**Tasks for this exercise**
a – From the article about sudden arrhythmic death syndrome, extract everything from "Around 500 Brits" down to "what’s going on?’.".
b – According to the article about sudden arrhythmic death syndrome, what was Toby preparing to join?

**Text**
Sam Richards’ son Toby was keeping up a strict fitness regime in preparation for joining the Royal Marines but died suddenly due to an undetected heart condition
A devastated mum who found her “fit and healthy” son dead on his bedroom floor is desperate for every teen in the country to be screened for heart conditions.
Sam Richards’ son Toby was keeping up a strict fitness regime in preparation for joining the Royal Marines but had an undetected irregular heartbeat when he died in 2019 from sudden arrhythmic death syndrome (SADS).
Around 500 Brits every year die from the syndrome, according to the British Heart Foundation. The diagnosis is made when someone dies unexpectedly from a cardiac arrest but the root cause of the medical event can’t be found. Irregular heartbeats, known as arrhythmias, are caused by problems with the electrical impulses in the heart.
Sam had gone out for lunch one day and after Toby did not answer the phone she had a “really bad feeling” and decided to go round. She continued: “I could see that his breakfast was left out in the kitchen. There was a corridor that led through to his bedroom and his bedroom door was open. I could see him lying on the floor. I said, ‘Toby, what’s going on?’.

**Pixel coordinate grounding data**
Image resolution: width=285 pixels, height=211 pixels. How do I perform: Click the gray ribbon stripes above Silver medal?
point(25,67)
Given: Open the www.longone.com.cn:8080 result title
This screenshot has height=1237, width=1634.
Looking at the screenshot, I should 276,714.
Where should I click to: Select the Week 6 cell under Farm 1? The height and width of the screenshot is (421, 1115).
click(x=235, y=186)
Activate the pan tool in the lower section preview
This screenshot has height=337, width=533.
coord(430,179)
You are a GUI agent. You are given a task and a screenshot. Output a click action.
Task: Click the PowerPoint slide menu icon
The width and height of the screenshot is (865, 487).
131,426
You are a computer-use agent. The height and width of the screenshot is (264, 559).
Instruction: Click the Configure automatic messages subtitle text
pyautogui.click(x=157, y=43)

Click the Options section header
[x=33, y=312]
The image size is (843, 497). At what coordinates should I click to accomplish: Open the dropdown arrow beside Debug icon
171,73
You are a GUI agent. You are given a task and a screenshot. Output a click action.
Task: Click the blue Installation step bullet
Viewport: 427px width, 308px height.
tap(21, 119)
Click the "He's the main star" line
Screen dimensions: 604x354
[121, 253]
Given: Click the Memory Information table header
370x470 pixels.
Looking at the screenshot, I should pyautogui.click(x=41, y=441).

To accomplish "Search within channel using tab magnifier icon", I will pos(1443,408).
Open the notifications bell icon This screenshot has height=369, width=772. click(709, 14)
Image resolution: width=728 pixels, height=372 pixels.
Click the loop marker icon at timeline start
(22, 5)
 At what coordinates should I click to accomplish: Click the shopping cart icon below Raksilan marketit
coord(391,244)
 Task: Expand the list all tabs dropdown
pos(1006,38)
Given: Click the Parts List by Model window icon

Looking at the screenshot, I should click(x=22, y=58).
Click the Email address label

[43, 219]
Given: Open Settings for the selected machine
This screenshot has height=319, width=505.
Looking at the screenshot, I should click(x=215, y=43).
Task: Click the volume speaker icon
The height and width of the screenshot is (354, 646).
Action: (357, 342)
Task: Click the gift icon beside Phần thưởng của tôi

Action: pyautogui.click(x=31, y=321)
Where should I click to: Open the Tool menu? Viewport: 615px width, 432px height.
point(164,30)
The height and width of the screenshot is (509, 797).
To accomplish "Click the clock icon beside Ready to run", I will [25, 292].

**Solution set**
a –
Around 500 Brits every year die from the syndrome, according to the British Heart Foundation. The diagnosis is made when someone dies unexpectedly from a cardiac arrest but the root cause of the medical event can’t be found. Irregular heartbeats, known as arrhythmias, are caused by problems with the electrical impulses in the heart.
Sam had gone out for lunch one day and after Toby did not answer the phone she had a “really bad feeling” and decided to go round. She continued: “I could see that his breakfast was left out in the kitchen. There was a corridor that led through to his bedroom and his bedroom door was open. I could see him lying on the floor. I said, ‘Toby, what’s going on?’.

b – The Royal Marines.